Among those welcoming Ratliff and her children, Kayla Carmack
and Ryan Ratliff, to their new home during a celebration there
Thursday morning were Jeff Reynolds, from the Federal Home Loan
Bank in Cincinnati, and Ralph Perrey, director of Fannie Mae's
Tennessee Partnership Office in Nashville. Fannie Mae, operating
under a federal charter as the largest non-bank financial services
company in the world, will make a 10-year debt investment of $250,000
to recapitalize HDC's Section 8 to Homeownership program, Perrey
said. HDC will work with various area lenders to originate the
first mortgages, and Fannie Mae expects to purchase these first
mortgages from participating lenders.
"Fannie Mae is excited to support the nation's most innovative
program in Section 8 homeownership," Perrey said. The new
initiative, allowing Section 8 recipients to use their rent subsidies
toward a second mortgage, was approved by HUD in 2000. HDC of
the Clinch Valley, working to provide affordable housing options
in a five-county area, is the second organization in Tennessee
to offer the Section 8 to Homeownership Program, and the first
in East Tennessee.
"Jim Carson (executive director of the Oak Ridge Housing
Authority), and Steve Murray deserve a lot of credit for this
happening here. It's and out-of-the-box kind of program, and you
really need a Housing Authority that is ready to step out of the
box," Perrey said. "There also has to be a non-profit,
like HDC, willing to step up and provide gap financing, the down
payment loan. We make sure financing is available to non-profits
like HDC so they have lending capital to make this possible."

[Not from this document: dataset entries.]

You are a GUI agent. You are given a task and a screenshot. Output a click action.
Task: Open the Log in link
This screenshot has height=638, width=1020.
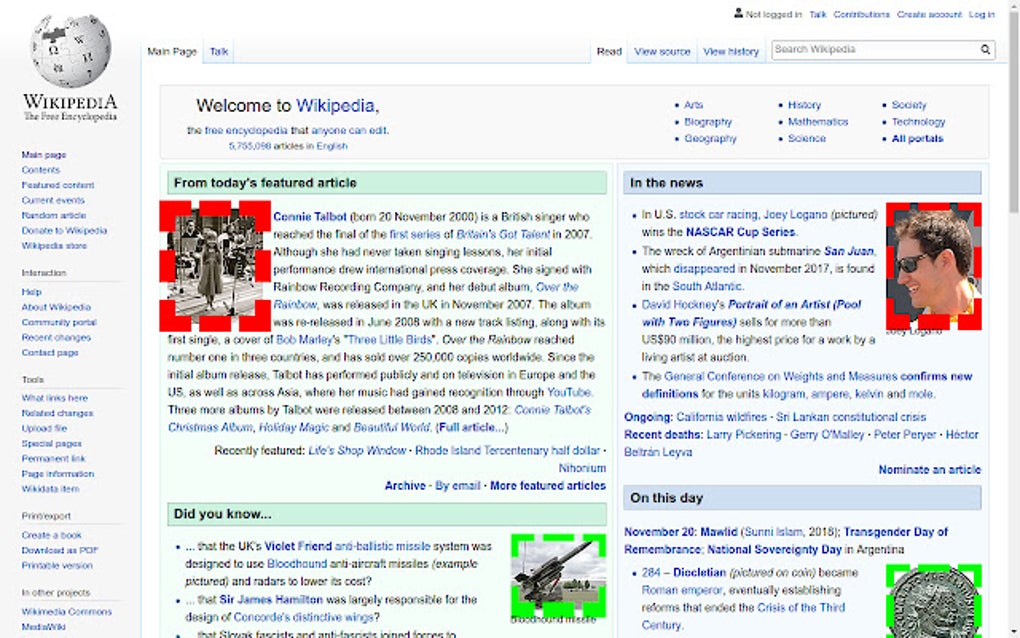(x=981, y=14)
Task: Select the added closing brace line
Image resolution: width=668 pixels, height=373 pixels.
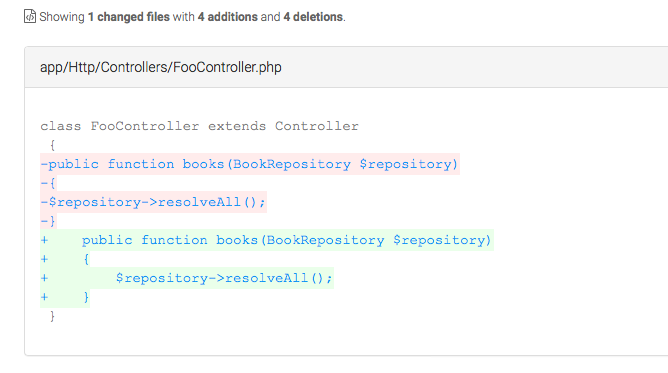Action: [65, 297]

Ratliff, with the help of family, is refinishing hardwood floors
that had been carpeted. She's also looking for furnishings, including
a refrigerator and furniture for her children's bedrooms, living
room and dining room, for her new home.
For more information about the Section 8 to Homeownership program,
consumers may call the Housing Development Corporation in Oak
Ridge at 482-7345.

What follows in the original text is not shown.